* Begin Text provided *

Should I stick to the working solution or is there a smooth way to solve it with list comprehensions? I'm trying to practice list comprehensions at all times but it's not fully in my brain yet. Thanks a lot.
If you want it as a list comprehension:
>> l = [0, 3, 5]
>> mirror = [5, 4, 3, 2, 1, 0]
>> l_inverted = [mirror[x] for x in l]
>> l_inverted
[5, 2, 0]
You are drowning in a spoonful of water and trying to take us with you.
You are using bad naming conventions that make your simple problem complicated to comprehend.
orig = [0, 1, 2, 3, 4, 5]
orig_rev = l[::-1]
selector = [0, 3, 5]
result = [orig_rev[i] for i in selector]
print(result ) # [5, 2, 0]
Based on your first two examples, it seems you are looking for the complement of each list value according to some base, similar to ones' complement. You could either hard-code the base as 5 or whatever, or you could assume it's the maximum number in the list and calculate it. Here's a solution for the latter:
Concept
<this complement> = <max value in list> - <this value>
Code
values = [0, 3, 2, 4, 5]
max_value = max(values)
complements = [max_value - value for value in values]
print complements
Result
[5, 2, 3, 1, 0]

* End Text provided *
* Begin Dataset extract *

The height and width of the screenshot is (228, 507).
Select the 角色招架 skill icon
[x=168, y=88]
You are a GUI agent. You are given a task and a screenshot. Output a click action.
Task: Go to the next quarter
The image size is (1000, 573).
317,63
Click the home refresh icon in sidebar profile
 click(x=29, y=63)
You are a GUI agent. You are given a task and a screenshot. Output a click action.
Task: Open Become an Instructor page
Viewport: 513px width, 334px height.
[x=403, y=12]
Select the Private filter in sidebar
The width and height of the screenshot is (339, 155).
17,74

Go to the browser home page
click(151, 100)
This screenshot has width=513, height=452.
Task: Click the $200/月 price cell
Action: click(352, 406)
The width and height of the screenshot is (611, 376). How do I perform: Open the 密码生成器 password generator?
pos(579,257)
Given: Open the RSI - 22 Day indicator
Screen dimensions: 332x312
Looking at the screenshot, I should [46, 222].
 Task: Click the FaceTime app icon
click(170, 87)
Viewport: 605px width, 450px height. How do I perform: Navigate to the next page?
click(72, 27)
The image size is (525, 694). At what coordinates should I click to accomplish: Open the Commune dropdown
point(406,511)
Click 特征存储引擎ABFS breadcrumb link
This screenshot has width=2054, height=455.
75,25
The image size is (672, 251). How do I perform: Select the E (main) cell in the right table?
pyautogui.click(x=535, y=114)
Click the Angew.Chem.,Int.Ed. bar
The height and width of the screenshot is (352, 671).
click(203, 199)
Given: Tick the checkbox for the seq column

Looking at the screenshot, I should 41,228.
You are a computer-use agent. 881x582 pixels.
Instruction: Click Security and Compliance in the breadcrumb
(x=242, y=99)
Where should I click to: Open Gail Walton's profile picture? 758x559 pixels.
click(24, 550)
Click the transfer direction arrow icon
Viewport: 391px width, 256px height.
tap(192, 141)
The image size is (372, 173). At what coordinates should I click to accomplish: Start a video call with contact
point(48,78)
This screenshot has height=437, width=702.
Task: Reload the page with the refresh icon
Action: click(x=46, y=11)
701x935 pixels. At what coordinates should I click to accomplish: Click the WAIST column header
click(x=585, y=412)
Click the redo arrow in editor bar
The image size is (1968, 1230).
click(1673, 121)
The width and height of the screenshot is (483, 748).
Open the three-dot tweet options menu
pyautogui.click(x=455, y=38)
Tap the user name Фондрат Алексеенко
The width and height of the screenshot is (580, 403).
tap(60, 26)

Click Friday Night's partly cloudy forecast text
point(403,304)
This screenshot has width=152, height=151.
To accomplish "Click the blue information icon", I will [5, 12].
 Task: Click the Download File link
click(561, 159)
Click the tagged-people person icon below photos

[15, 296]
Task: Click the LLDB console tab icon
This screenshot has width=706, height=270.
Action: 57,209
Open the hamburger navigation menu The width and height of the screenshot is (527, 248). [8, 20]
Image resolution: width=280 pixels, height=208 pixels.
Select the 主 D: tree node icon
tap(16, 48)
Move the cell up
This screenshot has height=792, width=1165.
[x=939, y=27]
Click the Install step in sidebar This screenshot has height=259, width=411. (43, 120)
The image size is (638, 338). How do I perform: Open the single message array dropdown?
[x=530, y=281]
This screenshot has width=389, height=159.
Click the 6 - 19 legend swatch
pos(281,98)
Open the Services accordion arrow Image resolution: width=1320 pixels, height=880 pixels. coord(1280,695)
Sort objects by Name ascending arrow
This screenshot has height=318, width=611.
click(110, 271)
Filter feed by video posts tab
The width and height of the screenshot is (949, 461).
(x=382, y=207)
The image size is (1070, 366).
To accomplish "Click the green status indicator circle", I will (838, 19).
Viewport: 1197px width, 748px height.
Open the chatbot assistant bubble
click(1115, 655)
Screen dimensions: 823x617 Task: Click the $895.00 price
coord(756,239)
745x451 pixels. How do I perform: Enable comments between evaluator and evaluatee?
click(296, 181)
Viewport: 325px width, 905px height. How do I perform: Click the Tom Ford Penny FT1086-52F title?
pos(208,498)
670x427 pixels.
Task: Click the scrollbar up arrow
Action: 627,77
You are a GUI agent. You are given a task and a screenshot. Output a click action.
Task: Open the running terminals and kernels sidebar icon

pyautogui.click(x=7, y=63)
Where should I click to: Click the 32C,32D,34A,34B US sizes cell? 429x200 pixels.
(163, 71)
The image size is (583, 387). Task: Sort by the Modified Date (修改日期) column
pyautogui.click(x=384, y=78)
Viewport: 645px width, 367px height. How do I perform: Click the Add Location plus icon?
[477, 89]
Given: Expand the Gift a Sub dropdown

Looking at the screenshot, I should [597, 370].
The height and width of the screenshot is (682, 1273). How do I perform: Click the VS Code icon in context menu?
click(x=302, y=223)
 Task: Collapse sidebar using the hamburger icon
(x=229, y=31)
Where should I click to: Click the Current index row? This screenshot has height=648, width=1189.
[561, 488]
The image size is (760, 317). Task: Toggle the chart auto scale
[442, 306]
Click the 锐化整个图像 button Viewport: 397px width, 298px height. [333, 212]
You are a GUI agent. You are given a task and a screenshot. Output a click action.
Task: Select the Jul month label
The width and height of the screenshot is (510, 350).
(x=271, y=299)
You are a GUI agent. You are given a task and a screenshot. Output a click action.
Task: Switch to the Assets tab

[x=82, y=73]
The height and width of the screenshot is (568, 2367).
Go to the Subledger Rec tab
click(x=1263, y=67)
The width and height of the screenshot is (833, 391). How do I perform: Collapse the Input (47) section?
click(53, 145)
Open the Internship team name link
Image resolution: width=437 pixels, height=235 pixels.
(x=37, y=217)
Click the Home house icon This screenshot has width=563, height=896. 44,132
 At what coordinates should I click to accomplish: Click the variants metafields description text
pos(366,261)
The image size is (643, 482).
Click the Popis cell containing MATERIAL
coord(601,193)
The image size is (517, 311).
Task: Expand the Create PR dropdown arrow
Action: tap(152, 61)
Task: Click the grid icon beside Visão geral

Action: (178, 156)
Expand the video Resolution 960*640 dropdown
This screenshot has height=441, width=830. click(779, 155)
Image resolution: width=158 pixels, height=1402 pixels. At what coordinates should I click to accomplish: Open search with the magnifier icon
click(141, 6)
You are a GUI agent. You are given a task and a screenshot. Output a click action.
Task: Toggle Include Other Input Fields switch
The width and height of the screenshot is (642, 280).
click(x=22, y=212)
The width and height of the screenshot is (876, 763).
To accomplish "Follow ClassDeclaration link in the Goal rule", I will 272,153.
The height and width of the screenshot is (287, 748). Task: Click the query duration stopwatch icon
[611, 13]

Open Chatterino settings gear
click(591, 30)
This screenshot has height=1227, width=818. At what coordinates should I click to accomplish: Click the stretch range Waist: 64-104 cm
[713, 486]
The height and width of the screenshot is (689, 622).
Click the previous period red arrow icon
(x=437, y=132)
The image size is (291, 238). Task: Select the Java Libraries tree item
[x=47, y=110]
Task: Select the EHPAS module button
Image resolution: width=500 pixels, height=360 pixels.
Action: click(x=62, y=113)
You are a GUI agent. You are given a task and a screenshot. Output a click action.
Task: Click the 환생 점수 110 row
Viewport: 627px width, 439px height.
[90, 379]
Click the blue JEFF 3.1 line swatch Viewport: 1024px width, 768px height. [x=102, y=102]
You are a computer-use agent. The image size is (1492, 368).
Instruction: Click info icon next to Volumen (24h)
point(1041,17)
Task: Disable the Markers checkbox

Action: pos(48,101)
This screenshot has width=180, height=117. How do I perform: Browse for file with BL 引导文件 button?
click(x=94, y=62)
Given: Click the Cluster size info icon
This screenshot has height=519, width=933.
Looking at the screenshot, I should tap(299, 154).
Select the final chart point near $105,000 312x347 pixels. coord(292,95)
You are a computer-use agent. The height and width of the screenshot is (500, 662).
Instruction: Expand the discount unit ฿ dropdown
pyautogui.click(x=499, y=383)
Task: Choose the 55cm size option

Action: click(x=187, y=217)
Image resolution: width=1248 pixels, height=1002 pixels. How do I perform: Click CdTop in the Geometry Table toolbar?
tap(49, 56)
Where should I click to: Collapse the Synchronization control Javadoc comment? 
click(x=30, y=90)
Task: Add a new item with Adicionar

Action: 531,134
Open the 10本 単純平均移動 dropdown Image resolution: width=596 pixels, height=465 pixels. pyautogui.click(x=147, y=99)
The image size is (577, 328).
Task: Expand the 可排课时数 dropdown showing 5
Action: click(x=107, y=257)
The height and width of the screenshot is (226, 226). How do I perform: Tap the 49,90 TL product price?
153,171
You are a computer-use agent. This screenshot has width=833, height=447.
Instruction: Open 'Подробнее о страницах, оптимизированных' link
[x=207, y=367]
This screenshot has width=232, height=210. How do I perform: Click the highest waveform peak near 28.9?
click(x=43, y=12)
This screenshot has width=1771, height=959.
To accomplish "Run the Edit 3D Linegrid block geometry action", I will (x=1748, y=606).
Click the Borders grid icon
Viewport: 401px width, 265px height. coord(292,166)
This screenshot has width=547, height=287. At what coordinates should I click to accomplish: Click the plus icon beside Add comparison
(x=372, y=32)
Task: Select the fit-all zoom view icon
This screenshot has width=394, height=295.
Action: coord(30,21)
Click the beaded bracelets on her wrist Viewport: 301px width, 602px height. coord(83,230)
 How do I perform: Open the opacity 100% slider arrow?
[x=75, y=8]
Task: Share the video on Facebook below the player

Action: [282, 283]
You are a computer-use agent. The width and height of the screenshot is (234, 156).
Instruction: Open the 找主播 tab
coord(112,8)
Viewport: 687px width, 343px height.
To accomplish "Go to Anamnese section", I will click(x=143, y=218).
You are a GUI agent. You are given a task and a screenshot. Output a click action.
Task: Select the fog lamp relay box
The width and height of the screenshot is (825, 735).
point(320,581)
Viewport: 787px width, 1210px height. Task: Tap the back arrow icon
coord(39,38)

* End Dataset extract *

◆ Problems to solve:
1. Reproduce the forum thread on list comprehensions in full, word for word.
2. Copy every line of the records that contains the word "link".
The forum thread on list comprehensions has no connection to the records.

◆ Per-task outputs:
1.
Should I stick to the working solution or is there a smooth way to solve it with list comprehensions? I'm trying to practice list comprehensions at all times but it's not fully in my brain yet. Thanks a lot.
If you want it as a list comprehension:
>> l = [0, 3, 5]
>> mirror = [5, 4, 3, 2, 1, 0]
>> l_inverted = [mirror[x] for x in l]
>> l_inverted
[5, 2, 0]
You are drowning in a spoonful of water and trying to take us with you.
You are using bad naming conventions that make your simple problem complicated to comprehend.
orig = [0, 1, 2, 3, 4, 5]
orig_rev = l[::-1]
selector = [0, 3, 5]
result = [orig_rev[i] for i in selector]
print(result ) # [5, 2, 0]
Based on your first two examples, it seems you are looking for the complement of each list value according to some base, similar to ones' complement. You could either hard-code the base as 5 or whatever, or you could assume it's the maximum number in the list and calculate it. Here's a solution for the latter:
Concept
<this complement> = <max value in list> - <this value>
Code
values = [0, 3, 2, 4, 5]
max_value = max(values)
complements = [max_value - value for value in values]
print complements
Result
[5, 2, 3, 1, 0]

2.
Click 特征存储引擎ABFS breadcrumb link
 Task: Click the Download File link
Open the Internship team name link
To accomplish "Follow ClassDeclaration link in the Goal rule", I will 272,153.
Instruction: Open 'Подробнее о страницах, оптимизированных' link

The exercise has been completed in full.